▶ **Passage shown**:
- - -

Defend your data 

Adam Bernstein
Wednesday, October 26, 2022

Data held by firms is central to their continued existence and needs protection from those that would wish to abuse it. But while there are countless malevolent external actors, hackers and fraudsters, when looking closer to home not all firms properly protect information from abuse by employees.

The problem is that trusted company servants often have ready access to systems and may go unchallenged when interrogating them. Further, when they leave, they can take unprotected company data with them.

So, the obvious question is how can firms protect what they hold dear and prevent it from walking out the door with a departing employee?

Information is protected by confidentiality

There are three general categories of confidential information: general skill and knowledge; confidential information; and trade secrets, which includes commercially valuable secrets that give a business owner a competitive advantage.

Mark Stevens, senior associate at VWV, says that information can generally be said to be confidential if it “has the necessary quality of confidence; has been imparted in circumstances where the recipient knows or ought to have known of the confidentiality attached to it; and there has been unauthorised use or disclosure of it to the detriment of the rights holder”.

He also points to The Trade Secrets (Enforcement, etc) Regulations 2018 (SI 2018/597), regulation 2, which similarly defines the matter but in legal terms.

Of course, having a definition is one thing, but how does it play out in an employment context?

From a legal perspective, Aron Pope, a partner in City law firm Fox Williams, says that “during employment, employees have an implied duty to keep all information confidential. However, once they have left, the picture is different, and employers will be more at risk”.

He comments that although employees are still subject to an implied duty to keep trade secrets confidential, “without specific and robust post-termination confidentiality terms in the employment contract wider valuable information is at risk of being passed to a competitor”.

- - -

▶ **Given material**:
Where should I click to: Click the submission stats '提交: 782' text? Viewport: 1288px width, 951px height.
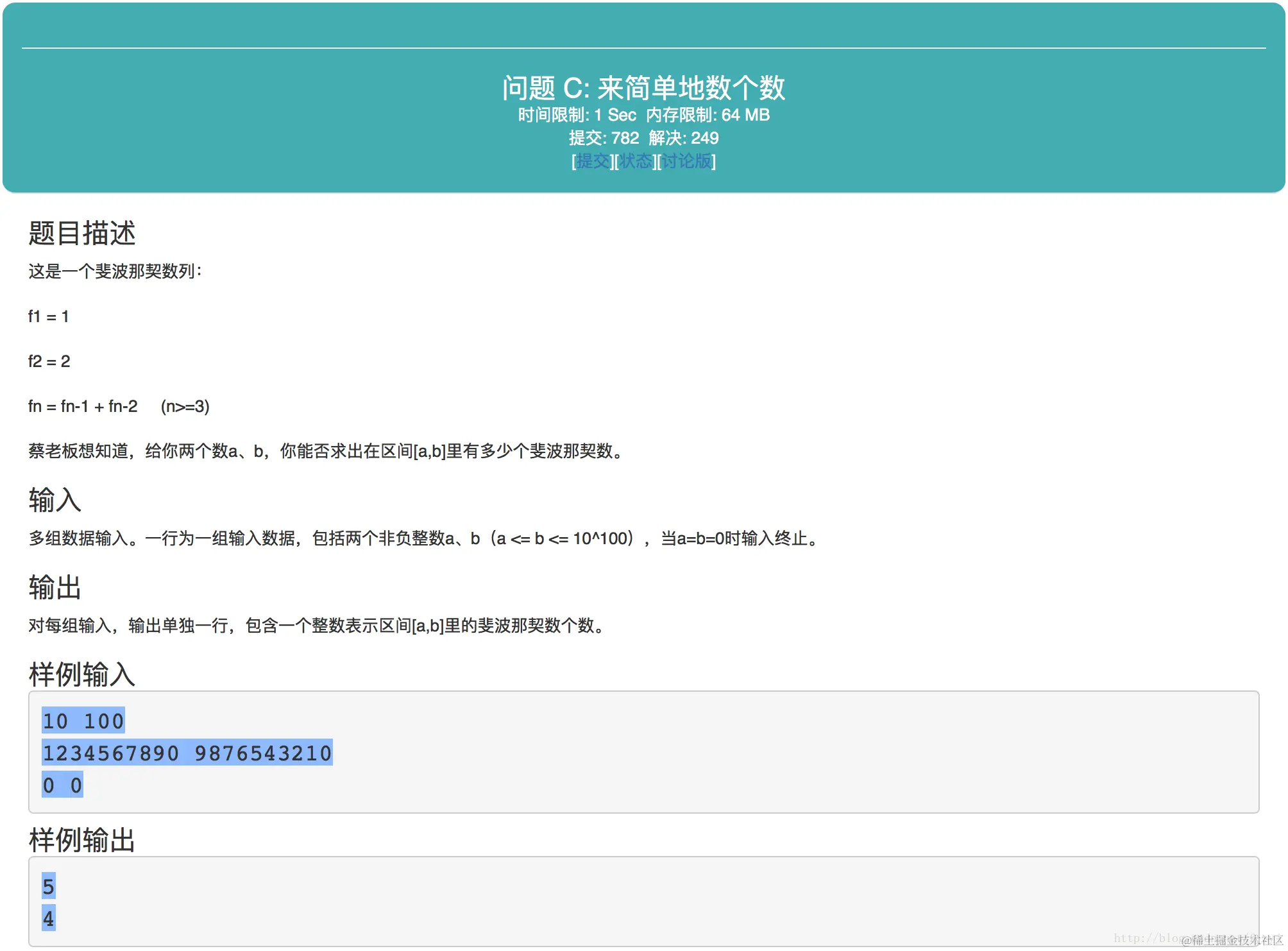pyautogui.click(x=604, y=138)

- - -

▶ **To be done**:
(1) Transcribe the part of the article on defending company data starting at "There are three" and ending at "an employment context?".
(2) According to the article on defending company data, what are the three general categories of confidential information?

▶ **Completed exercise**:
(1)
There are three general categories of confidential information: general skill and knowledge; confidential information; and trade secrets, which includes commercially valuable secrets that give a business owner a competitive advantage.

Mark Stevens, senior associate at VWV, says that information can generally be said to be confidential if it “has the necessary quality of confidence; has been imparted in circumstances where the recipient knows or ought to have known of the confidentiality attached to it; and there has been unauthorised use or disclosure of it to the detriment of the rights holder”.

He also points to The Trade Secrets (Enforcement, etc) Regulations 2018 (SI 2018/597), regulation 2, which similarly defines the matter but in legal terms.

Of course, having a definition is one thing, but how does it play out in an employment context?

(2) General skill and knowledge, confidential information, and trade secrets.